§ **YOUR TASK**
What lines of the data hold the string "agent"? Copy them all.

--- START ---

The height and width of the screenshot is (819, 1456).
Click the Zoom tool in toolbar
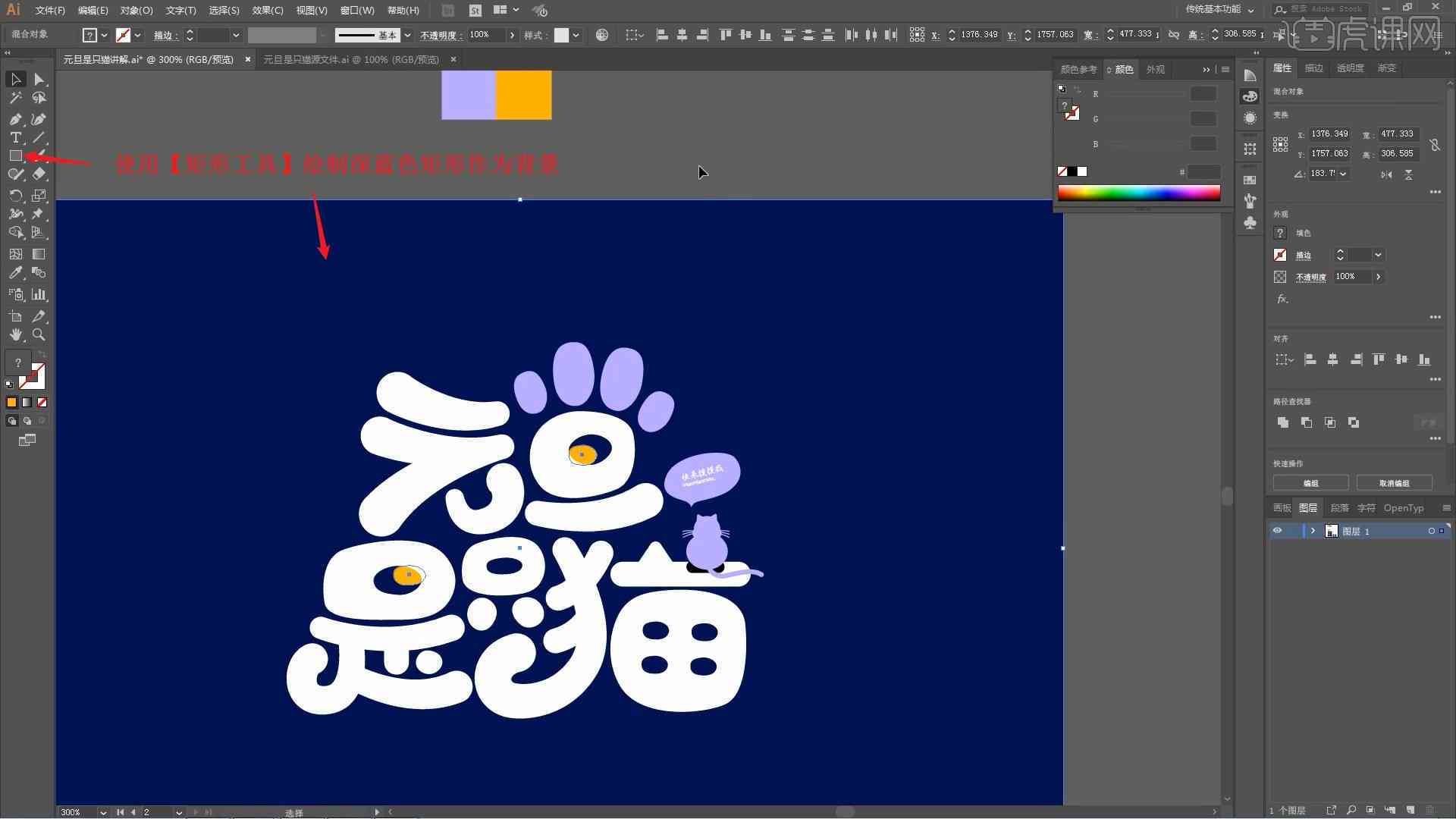[x=39, y=334]
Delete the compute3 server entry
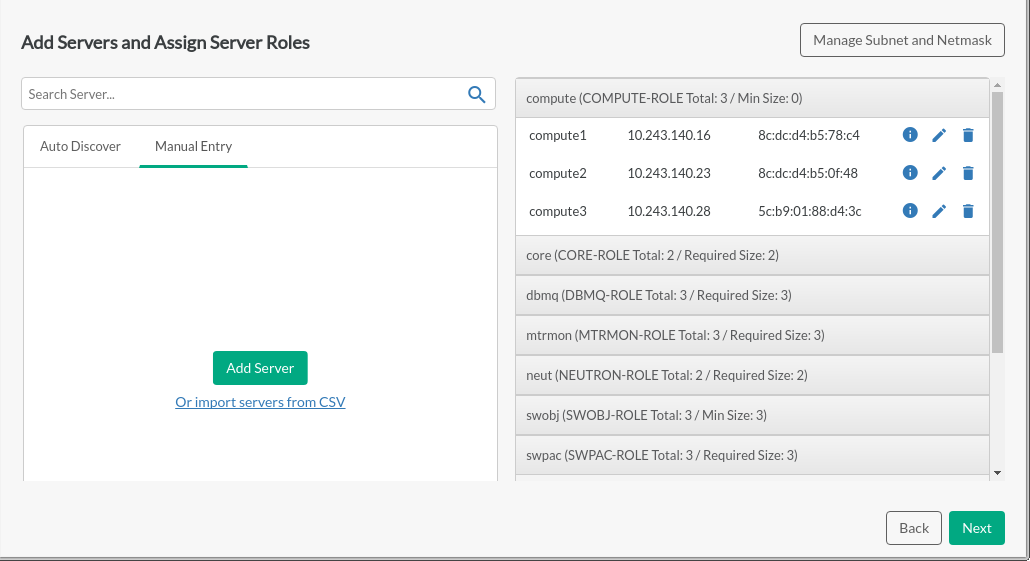This screenshot has height=561, width=1030. tap(967, 211)
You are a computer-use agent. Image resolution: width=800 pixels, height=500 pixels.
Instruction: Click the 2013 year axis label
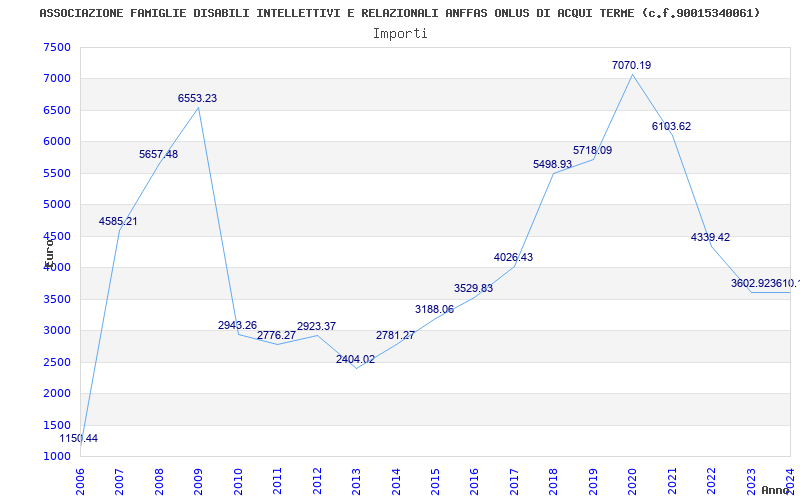click(357, 482)
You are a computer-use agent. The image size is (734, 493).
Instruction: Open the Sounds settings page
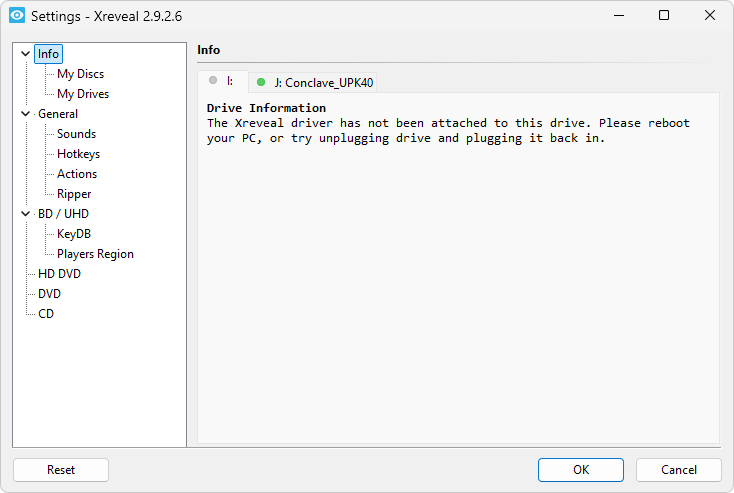pyautogui.click(x=76, y=134)

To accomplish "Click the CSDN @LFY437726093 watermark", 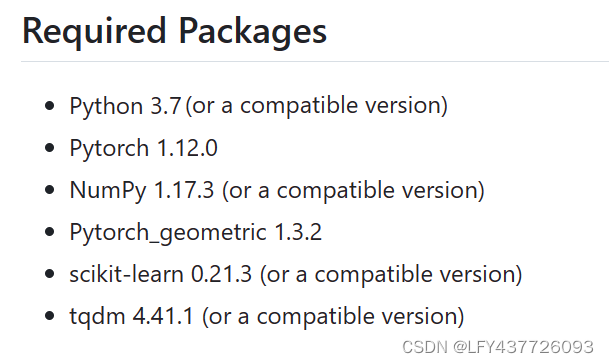I will (x=498, y=347).
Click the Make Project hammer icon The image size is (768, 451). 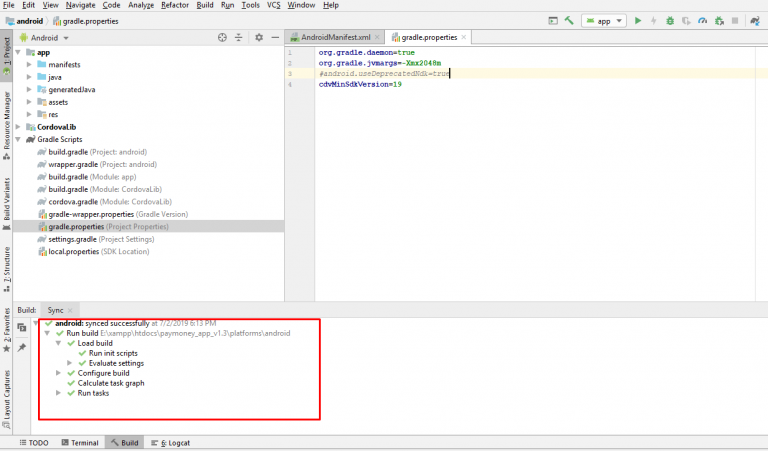coord(568,20)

--- END ---

§ **ANSWER TO THE EXERCISE**
You are a computer-use agent. Image resolution: width=800 pixels, height=500 pixels.
You are a computer-use agent. The image size is (734, 493).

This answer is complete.